Peter Moore: Industry ‘pinning its hopes’ on digital

Peter Moore: Industry ‘pinning its hopes’ on digital
Wesley Yin-Poole Updated on by

Video Gamer is reader-supported. When you buy through links on our site, we may earn an affiliate commission. Prices subject to change. Learn more

The games industry is “pinning its hopes” on a digital future, EA Sports president Peter Moore has said.

Speaking yesterday at an event held at Premier League stadium Stamford Bridge to officially unveil FIFA Online – the upcoming free-to-play web-based version of FIFA – Moore said sales of boxed games were “flat to down”, and the real growth will come from digital downloads.

“As you all know, we’re flat to down in the world of packaged goods. When we look at the latest US numbers for 2009, we’re actually down 10 per cent year on year. The real growth, though, is coming from digital downloads, premium downloadable content, subscriptions, micro-transactions, premium access – all of the things we look at which are innovative and, quite frankly, are upon the horizon; the future of our industry from a growth perspective,” he said.

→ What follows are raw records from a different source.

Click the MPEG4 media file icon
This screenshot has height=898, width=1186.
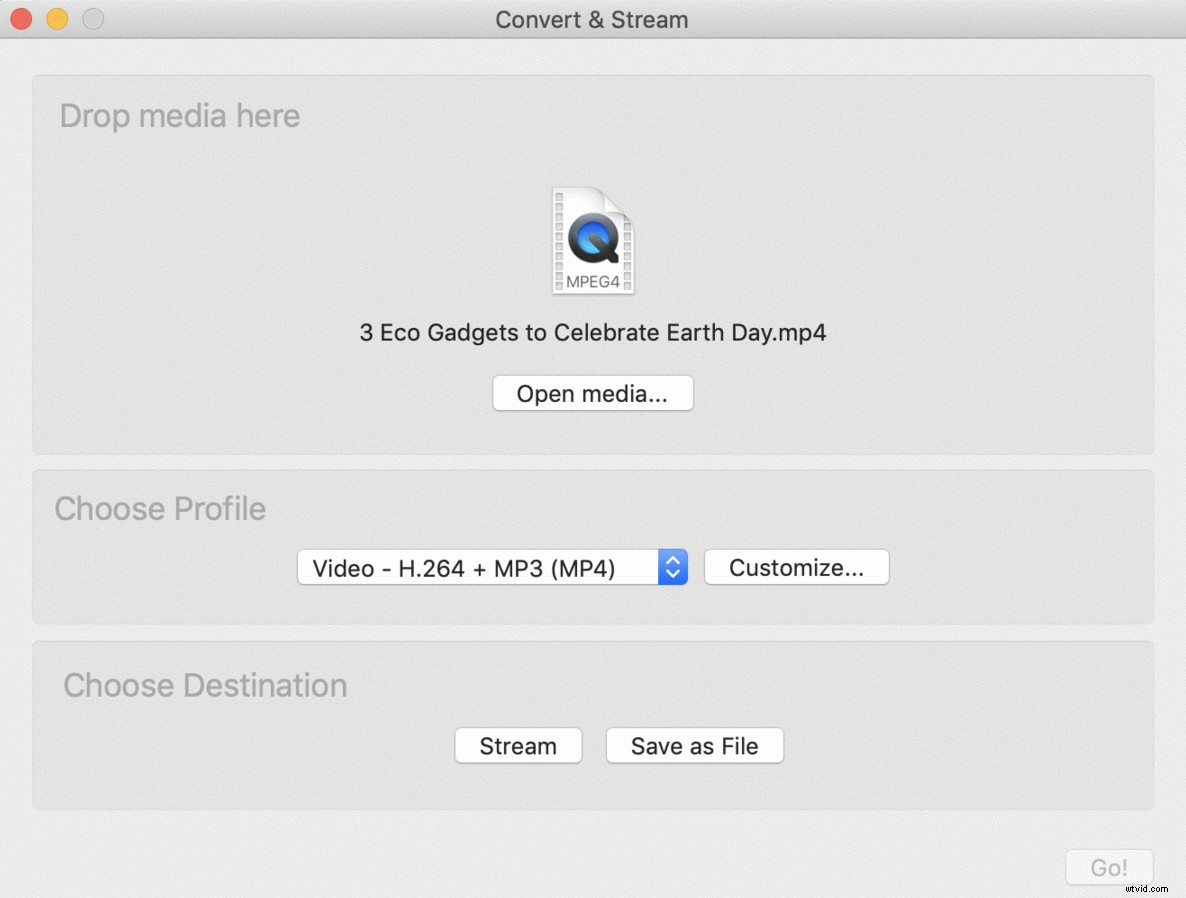click(592, 240)
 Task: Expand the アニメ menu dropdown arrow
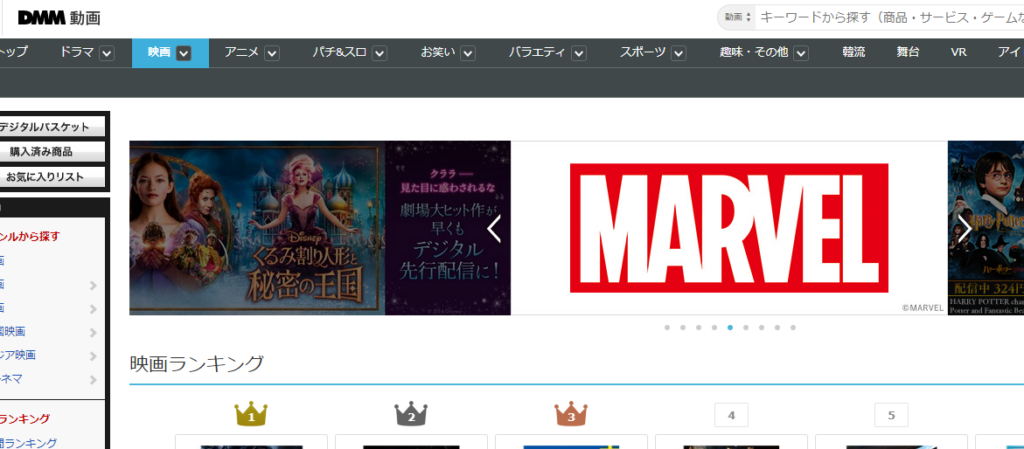272,53
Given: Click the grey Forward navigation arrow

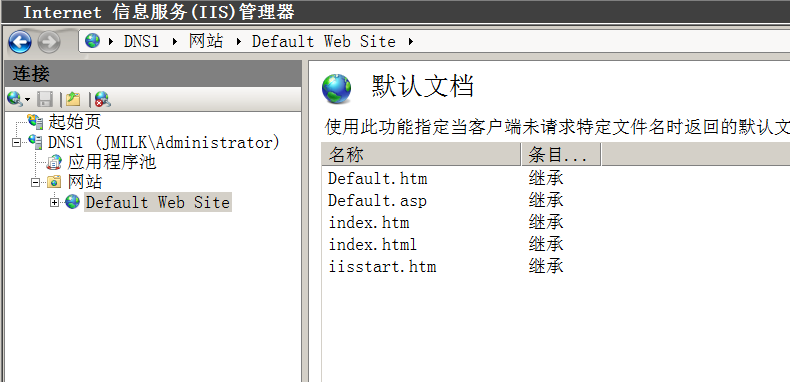Looking at the screenshot, I should click(x=49, y=42).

“The future of where we see growth, particularly within sports, is having a sports experience regardless of time, budget and platform. That ubiquity is going to be the key to where we’re going. Are we still going to be deeply involved as we always have been, in the world of classic console games delivering personal access to the emotion of sports? You bet. But are we going to be stagnating in that world, when we see other opportunities – whether you see, for example, what the company has done in the acquisition of Playfish, which is an up and coming social network developer and publisher – looking for different ways you as consumers are consuming your entertainment content? We’ve got to be there, we’ve got to be on the front edge, and in some instances we’ve got to be ahead of the curve. I could argue that both with Tiger Woods PGA Tour Online and with what we’re doing with FIFA Online, we’re ahead of that curve right now.”

Moore said FIFA Online was “one of the tips of the spears” of EA’s focus on the digitisation of its content.

“This is going to be, from an Electronic Arts perspective – not just EA Sports but EA as a company and a whole – one of the tips of the spears of our strategic focus on the digitisation of our content and our business; looking at new business models on new platforms in new ways to play, with great IP that obviously is part and parcel of who we are at Electronic Arts. That’s going to be important to us.

“[It’s] not only critical for the growth of EA Sports, not only critical for bringing more football fans into this world, but it’s also a very very very important part of the strategy of EA going forward here, as we continue to move towards this digital future that the industry is, quite frankly, pinning its hopes on.”

With the release of FIFA Online, which can be played with a mouse only, EA hopes to target some of the 2 billion football fans it’s identified around the world.